Below are the records; copy every line in them that holds the string "Task".

(The data)

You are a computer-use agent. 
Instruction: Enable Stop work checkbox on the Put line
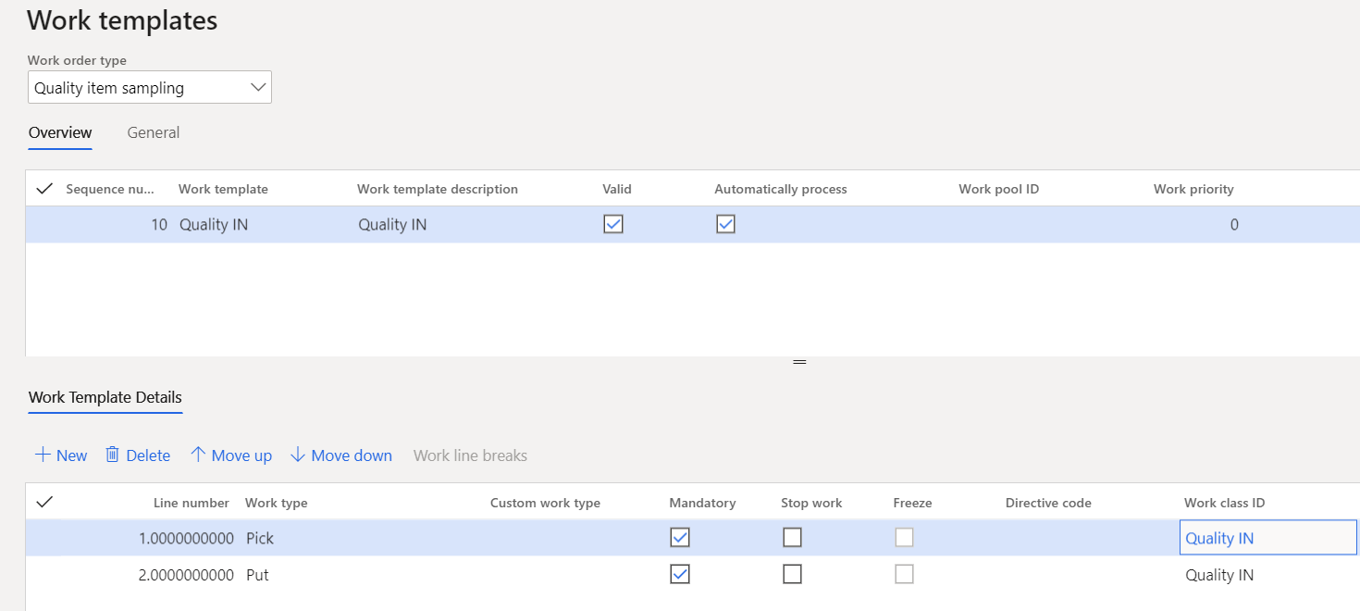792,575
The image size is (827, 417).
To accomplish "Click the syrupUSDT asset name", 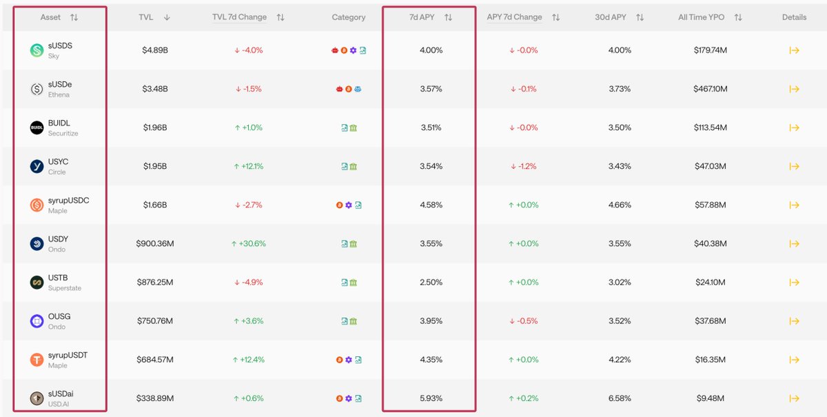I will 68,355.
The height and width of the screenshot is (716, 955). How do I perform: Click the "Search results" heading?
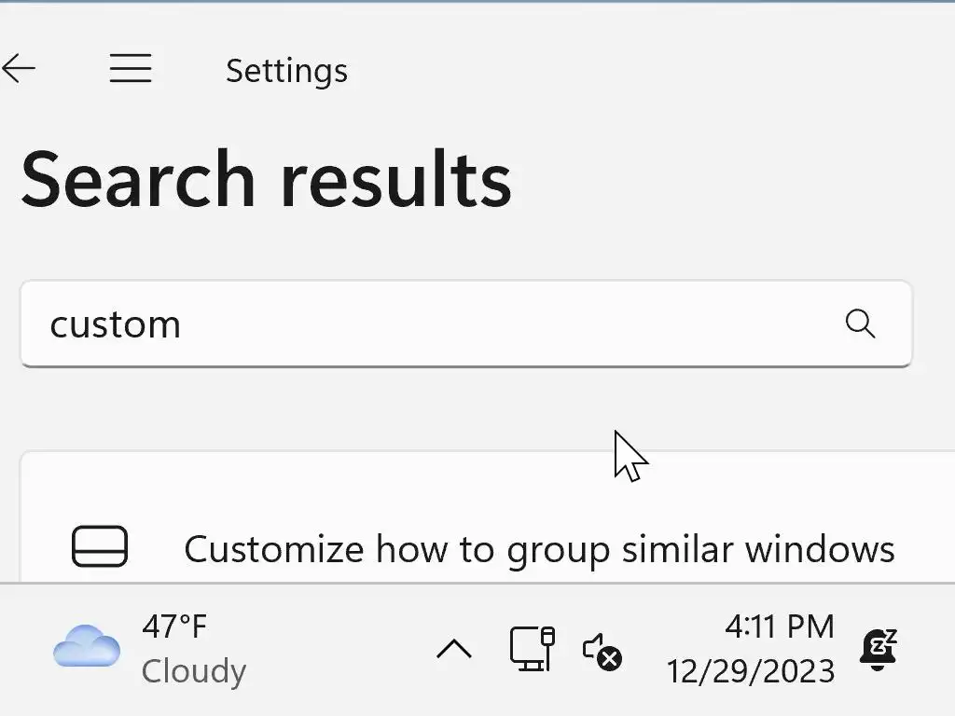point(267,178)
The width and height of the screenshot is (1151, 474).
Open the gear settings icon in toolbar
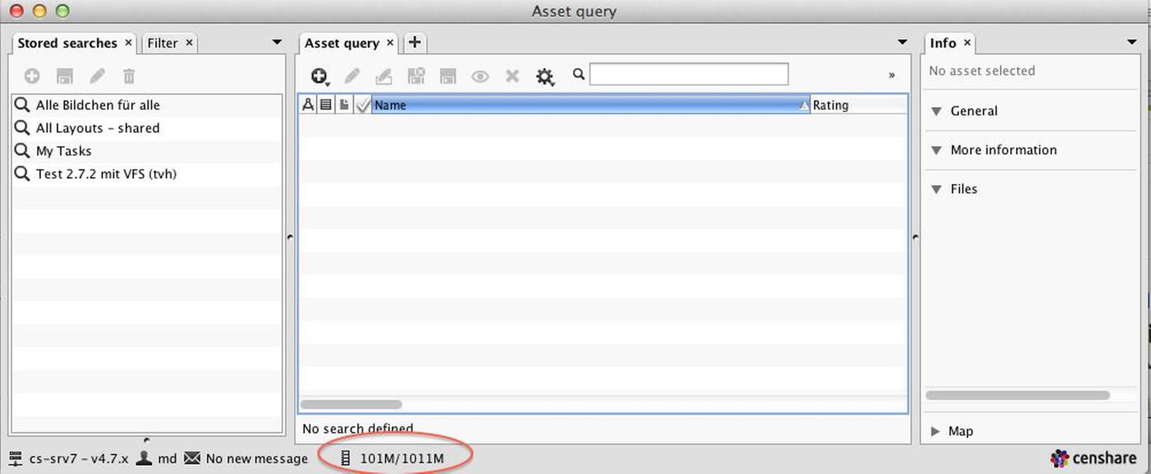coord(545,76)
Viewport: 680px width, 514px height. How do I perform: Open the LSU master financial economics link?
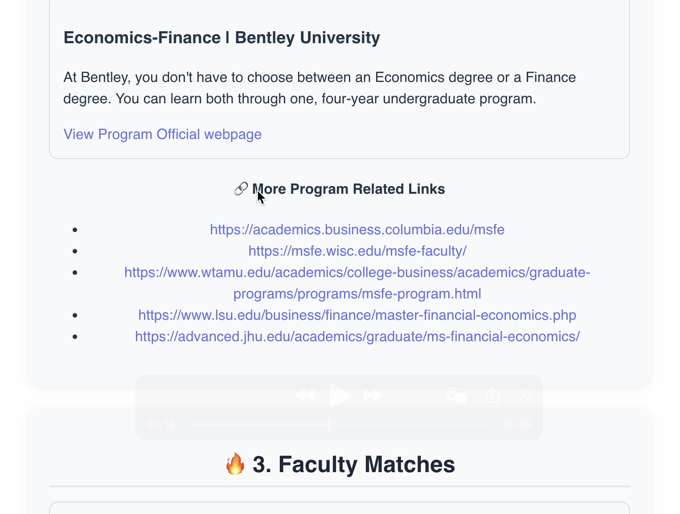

(End The data)
(The data)

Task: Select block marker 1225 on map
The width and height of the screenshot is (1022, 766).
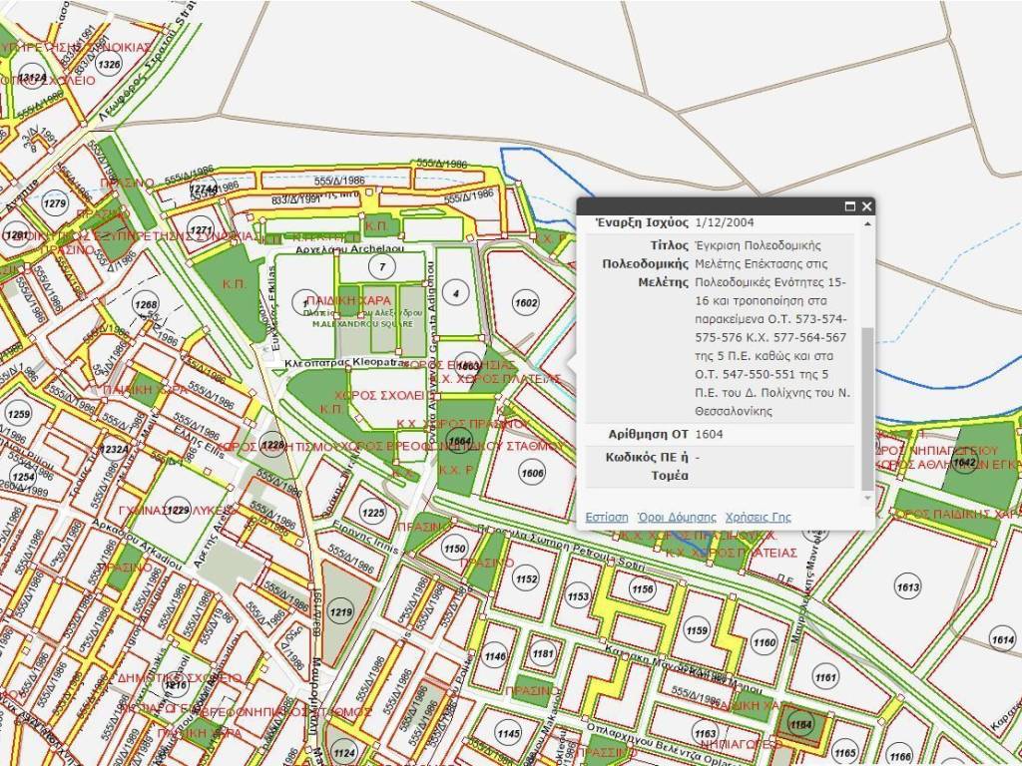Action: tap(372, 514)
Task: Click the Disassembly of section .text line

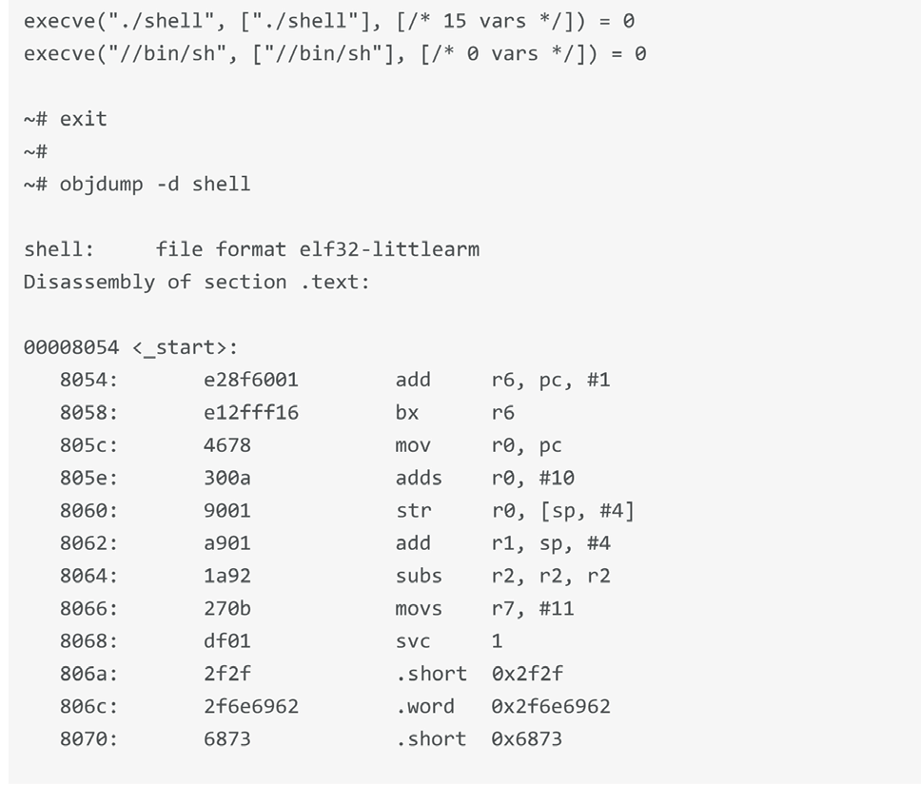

(End The data)

> _Response_
Task: Select block marker 1225 on map
Task: Click the Disassembly of section .text line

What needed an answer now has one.